=== Supplied data ===

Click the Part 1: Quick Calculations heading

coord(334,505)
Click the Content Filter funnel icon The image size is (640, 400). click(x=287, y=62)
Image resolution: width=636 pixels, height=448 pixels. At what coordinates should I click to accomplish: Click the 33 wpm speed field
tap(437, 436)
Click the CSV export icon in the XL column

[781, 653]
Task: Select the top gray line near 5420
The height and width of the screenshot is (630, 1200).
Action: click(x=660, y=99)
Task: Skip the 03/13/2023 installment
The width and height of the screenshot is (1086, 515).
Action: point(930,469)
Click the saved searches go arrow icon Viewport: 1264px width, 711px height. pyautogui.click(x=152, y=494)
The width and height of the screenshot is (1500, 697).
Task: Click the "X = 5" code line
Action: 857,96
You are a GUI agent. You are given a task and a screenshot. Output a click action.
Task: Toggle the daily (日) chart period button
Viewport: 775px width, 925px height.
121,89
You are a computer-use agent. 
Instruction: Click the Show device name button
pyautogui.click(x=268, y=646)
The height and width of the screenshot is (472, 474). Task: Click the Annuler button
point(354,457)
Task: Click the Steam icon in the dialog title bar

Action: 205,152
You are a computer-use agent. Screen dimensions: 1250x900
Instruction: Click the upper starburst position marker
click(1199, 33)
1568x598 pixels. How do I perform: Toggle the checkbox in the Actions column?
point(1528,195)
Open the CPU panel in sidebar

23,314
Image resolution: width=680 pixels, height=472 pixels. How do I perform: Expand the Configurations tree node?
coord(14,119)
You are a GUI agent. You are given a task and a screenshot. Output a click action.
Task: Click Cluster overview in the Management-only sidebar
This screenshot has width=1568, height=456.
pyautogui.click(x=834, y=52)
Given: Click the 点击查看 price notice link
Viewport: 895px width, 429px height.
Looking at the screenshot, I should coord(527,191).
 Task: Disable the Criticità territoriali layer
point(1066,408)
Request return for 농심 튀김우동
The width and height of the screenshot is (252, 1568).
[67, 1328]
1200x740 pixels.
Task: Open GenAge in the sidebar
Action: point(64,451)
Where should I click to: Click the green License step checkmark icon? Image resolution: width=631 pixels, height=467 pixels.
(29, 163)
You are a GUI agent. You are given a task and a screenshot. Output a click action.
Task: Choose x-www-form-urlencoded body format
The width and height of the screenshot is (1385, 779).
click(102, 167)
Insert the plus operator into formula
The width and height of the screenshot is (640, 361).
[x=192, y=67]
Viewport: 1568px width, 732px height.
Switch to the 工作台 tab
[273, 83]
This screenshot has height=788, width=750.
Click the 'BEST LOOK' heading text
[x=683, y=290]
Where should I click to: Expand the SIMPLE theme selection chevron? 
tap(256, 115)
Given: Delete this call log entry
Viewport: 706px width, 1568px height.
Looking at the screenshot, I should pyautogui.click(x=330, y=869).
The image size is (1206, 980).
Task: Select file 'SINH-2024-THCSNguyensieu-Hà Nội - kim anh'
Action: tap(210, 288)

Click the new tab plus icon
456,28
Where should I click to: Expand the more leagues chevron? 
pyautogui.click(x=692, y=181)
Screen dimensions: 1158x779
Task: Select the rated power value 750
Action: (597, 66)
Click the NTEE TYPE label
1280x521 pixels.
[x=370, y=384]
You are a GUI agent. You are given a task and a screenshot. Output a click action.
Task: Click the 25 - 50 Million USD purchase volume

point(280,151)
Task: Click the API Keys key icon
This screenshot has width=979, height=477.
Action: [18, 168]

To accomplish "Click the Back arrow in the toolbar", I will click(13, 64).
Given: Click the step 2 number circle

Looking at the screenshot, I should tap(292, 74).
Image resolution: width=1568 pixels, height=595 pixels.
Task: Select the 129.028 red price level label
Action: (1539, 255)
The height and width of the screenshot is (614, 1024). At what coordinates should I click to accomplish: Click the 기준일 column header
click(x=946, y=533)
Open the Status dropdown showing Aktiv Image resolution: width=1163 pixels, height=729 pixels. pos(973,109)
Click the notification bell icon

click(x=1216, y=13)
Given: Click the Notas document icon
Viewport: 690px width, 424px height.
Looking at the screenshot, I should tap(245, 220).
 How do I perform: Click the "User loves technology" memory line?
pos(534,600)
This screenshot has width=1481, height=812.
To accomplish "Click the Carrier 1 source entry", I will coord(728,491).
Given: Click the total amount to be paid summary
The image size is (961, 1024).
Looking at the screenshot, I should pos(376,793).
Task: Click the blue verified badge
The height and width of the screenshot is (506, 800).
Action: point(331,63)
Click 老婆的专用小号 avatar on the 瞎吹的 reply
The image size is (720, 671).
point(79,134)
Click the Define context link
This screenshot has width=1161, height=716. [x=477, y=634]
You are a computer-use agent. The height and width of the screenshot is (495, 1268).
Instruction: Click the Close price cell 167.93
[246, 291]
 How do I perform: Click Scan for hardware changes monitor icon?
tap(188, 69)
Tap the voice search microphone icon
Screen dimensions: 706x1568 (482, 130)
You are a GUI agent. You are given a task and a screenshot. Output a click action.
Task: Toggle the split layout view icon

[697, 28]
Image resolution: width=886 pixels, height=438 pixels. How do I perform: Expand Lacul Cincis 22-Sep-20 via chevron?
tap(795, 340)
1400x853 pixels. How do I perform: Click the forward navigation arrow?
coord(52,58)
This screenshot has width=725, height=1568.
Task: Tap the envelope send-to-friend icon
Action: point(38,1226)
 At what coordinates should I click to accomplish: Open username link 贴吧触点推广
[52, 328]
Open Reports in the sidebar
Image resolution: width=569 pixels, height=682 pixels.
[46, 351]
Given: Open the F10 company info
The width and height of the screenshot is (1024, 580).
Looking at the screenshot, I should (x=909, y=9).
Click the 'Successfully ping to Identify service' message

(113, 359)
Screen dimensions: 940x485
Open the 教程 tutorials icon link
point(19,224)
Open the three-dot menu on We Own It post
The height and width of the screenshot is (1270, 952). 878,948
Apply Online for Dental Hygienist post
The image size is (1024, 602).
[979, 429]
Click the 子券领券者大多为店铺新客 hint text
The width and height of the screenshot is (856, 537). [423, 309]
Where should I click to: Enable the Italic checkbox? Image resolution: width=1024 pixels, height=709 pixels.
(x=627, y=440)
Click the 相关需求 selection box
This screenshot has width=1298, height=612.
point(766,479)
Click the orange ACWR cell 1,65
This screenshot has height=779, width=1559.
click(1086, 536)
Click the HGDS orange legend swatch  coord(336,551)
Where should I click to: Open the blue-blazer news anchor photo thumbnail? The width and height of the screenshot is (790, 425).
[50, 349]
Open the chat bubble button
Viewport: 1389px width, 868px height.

===

## Assignment
For every line above that includes the word "computer", return the line.

## Expected output
You are a computer-use agent. 
You are a computer-use agent. Screen dimensions: 1250x900
You are a computer-use agent. The height and width of the screenshot is (495, 1268).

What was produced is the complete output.